🤖 AI Summary
This study addresses a critical gap in the evaluation of scientific news generation, where existing metrics predominantly emphasize semantic similarity and factual consistency while neglecting actual reader knowledge acquisition. To bridge this gap, we propose KnowledgeGain—a novel evaluation metric that explicitly quantifies knowledge gain as a core dimension by employing a pretest-posttest design to measure readers’ learning outcomes. To efficiently identify high-quality articles, we develop a large language model–based reader simulator, calibrated against human subject experiments to ensure predictive validity. Empirical results from two rounds of experiments demonstrate that articles selected by our approach significantly improve readers’ post-reading question-answering accuracy and normalized knowledge gain, outperforming strong baseline generative models.
📝 Abstract
Science news is an important medium to communicate discoveries between the research communities and the public. Yet, most metrics for generated or summarized text evaluate semantic similarity and factual consistency, but do not measure how much knowledge readers learn from the news. We introduce KnowledgeGain, a metric that evaluates the quality of science news by measuring how much knowledge readers gained after reading it.

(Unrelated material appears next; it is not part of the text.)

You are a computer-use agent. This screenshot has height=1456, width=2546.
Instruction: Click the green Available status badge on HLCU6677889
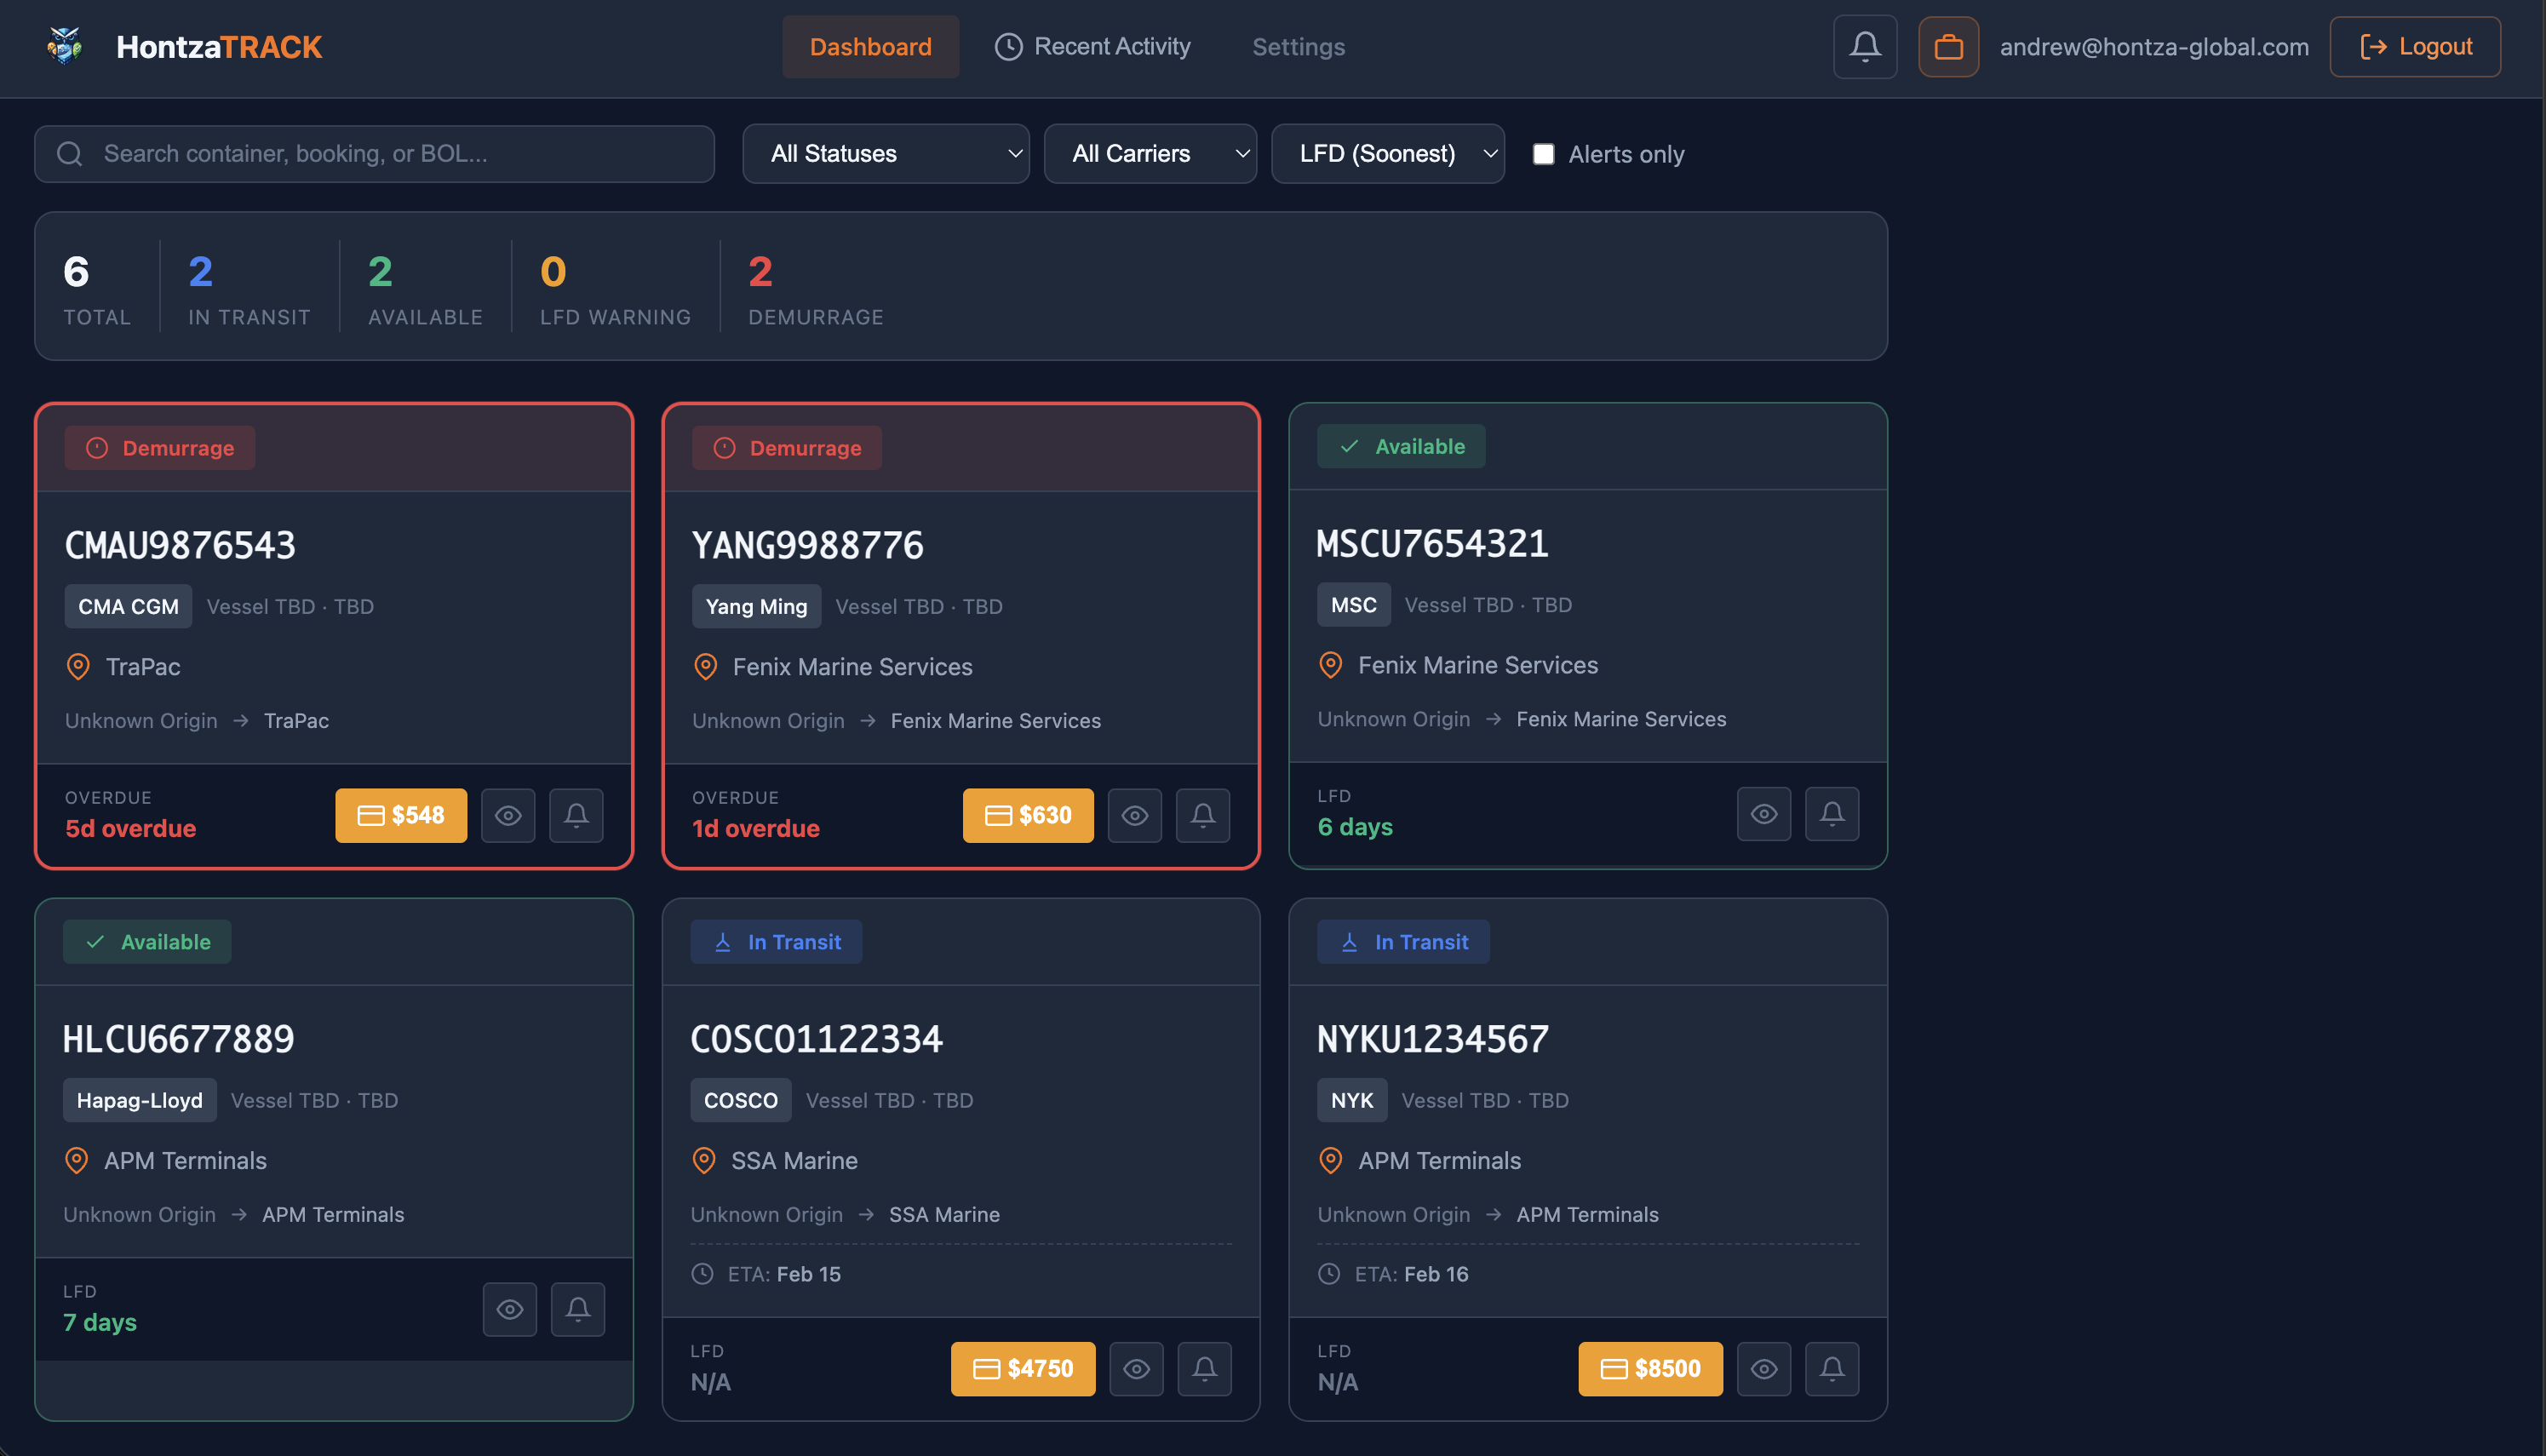[146, 941]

To evaluate the metric, we first performed a controlled human study and showed that the metric successfully captures the differential knowledge gained by human readers reading different types of science media. The data allowed us to calibrate a prompt-only LLM reader simulator. We use it to rank and filter candidate articles before human evaluation. A second human study shows that articles selected with this simulator improve post-reading accuracy and normalized KnowledgeGain over a strong generation baseline. Our work is a step toward generating science news that better meets the knowledge and comprehension goals of Bloom's Taxonomy.